--- PASSAGE SHOWN ---

Studio album by the Loungs
- Released: 21 May 2007
- Recorded: May–October 2006 at Catalyst Studios, St. Helens
- Genre: Indie, pop
- Label: Akoustik Anarkhy
- Producer: The Loungs/Andy Bowes

= We Are the Champ =

We Are the Champ is the debut album by the Loungs, released on 21 May 2007 on the Akoustik Anarkhy label. It was recorded and produced by the Loungs and Andy Bowes at Catalyst Studios, St. Helens. It features re-recorded versions of both sides of the band's debut single ("I'm Gonna Take Your Girl" and "Seen My Baby Dancing"), and the lead tracks from their second ("Armageddon Outta Here") and third ("Googly Moogly").

The album was released on 12-inch vinyl, CD digipack and download. The download was available ahead of the physical release – from 23 April.

--- INFORMATION PROVIDED ---

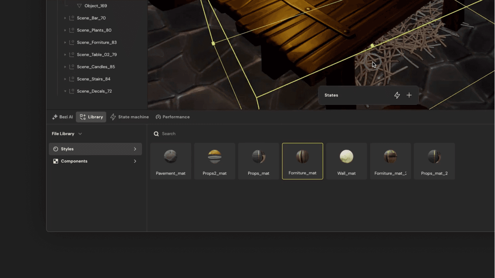This screenshot has width=495, height=278.
Task: Select Scene_Candles_85 in the hierarchy
Action: 96,67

---

*TASKS FOR THIS EXERCISE:*
1. According to the text on We Are the Champ, why had songs such as "I'm Gonna Take Your Girl" and "Googly Moogly" already been released before the album came out? Answer in one to three sentences.
2. Carry the article on We Are the Champ forward from its final sentence.
None of the lines are needed for this work.

*ANSWERS TO EACH TASK:*
1. They had first appeared on the band's earlier singles. The album features re-recorded versions of both sides of the debut single, "I'm Gonna Take Your Girl" and "Seen My Baby Dancing." It also includes the lead tracks from the second single, "Armageddon Outta Here," and the third, "Googly Moogly."

2.
Professional ratings
Review scores
| Source | Rating |
| MusicOMH | link |
| NME | link |

==Track listing==
1. "Clancy's Stomp"
2. "Electric Lights"
3. "Armageddon Outta Here"
4. "Smile Reptile"
5. "Throughout It All"
6. "Googly Moogly"
7. "Get Along"
8. "I'm Gonna Take Your Girl"
9. "Leep"
10. "Dig That Do"
11. "All Your Love"
12. "Seen My Baby Dancing"
13. "In Winter Coats"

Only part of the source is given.